Records excerpted from a collection
+ + + + + + +

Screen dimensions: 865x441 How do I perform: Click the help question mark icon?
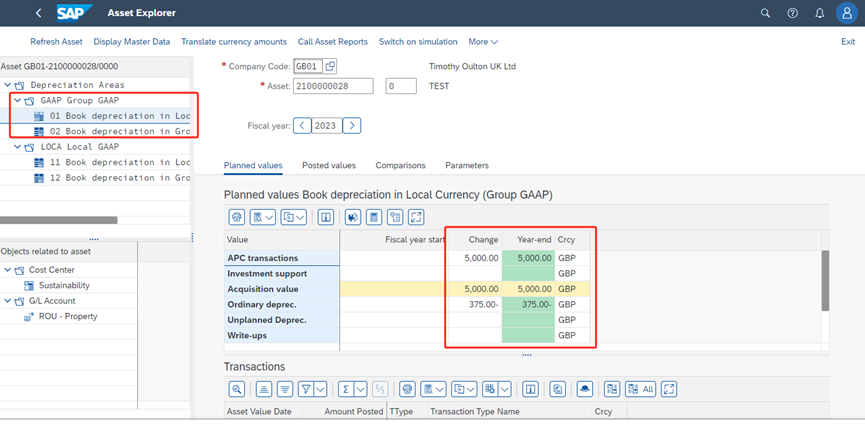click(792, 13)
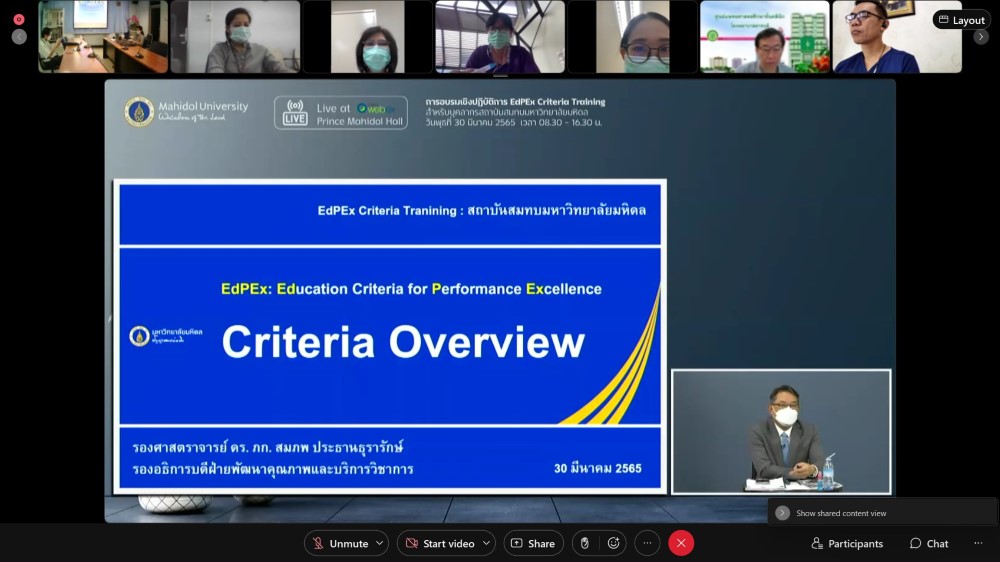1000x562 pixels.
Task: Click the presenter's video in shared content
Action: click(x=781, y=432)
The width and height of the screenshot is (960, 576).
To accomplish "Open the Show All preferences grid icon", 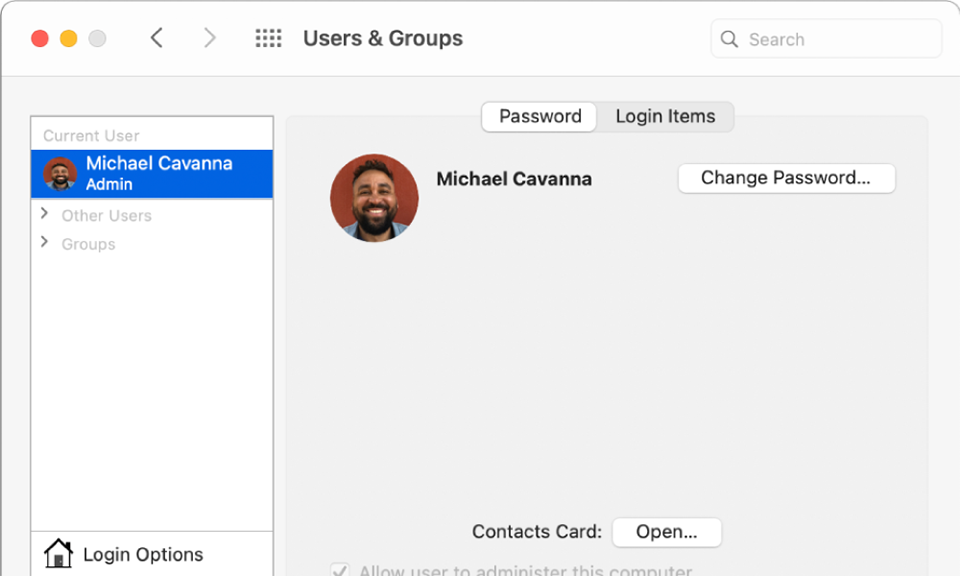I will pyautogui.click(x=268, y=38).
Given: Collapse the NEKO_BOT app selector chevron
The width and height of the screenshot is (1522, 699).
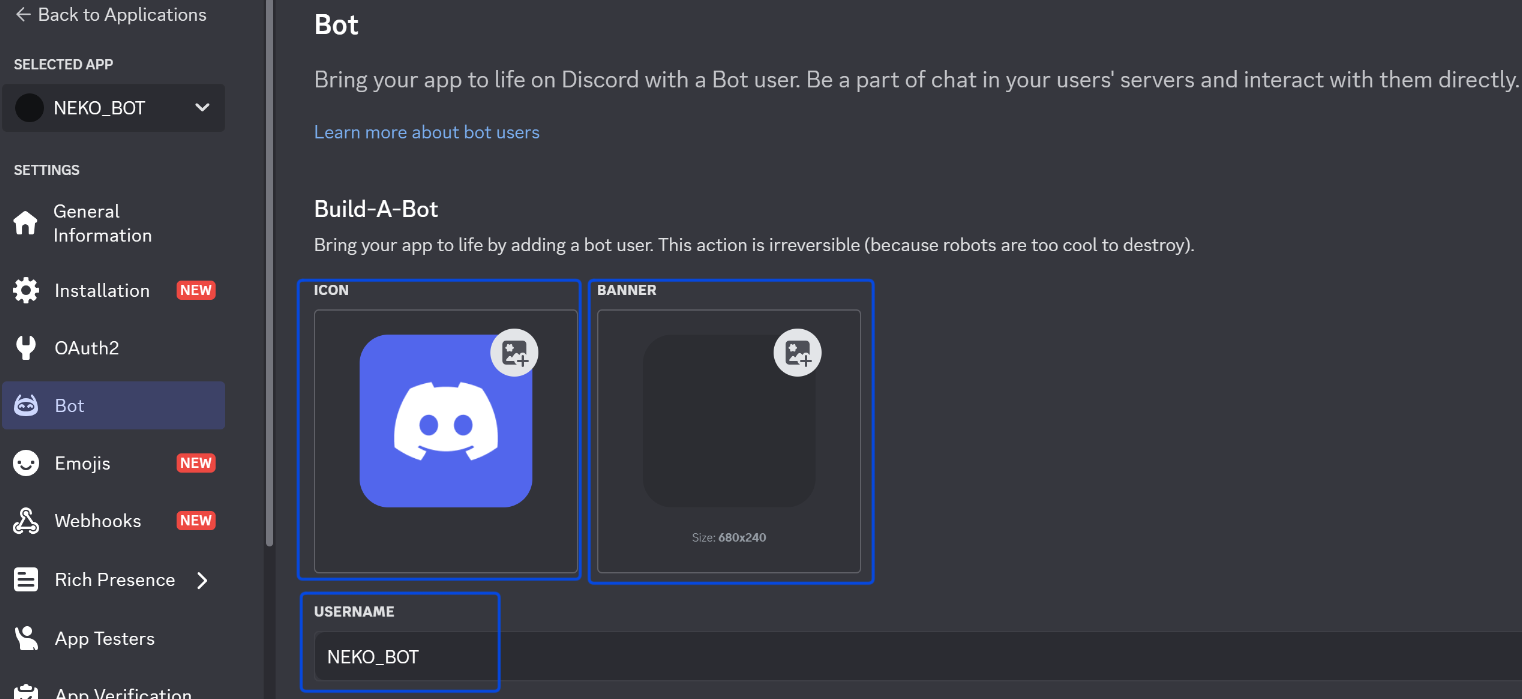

+ + + + + + +

== EXERCISE OBJECTIVE ==
Reproduce each line from the records that contains the word "screenshot".

== WORKED SOLUTION ==
The width and height of the screenshot is (960, 576).
The width and height of the screenshot is (1522, 699).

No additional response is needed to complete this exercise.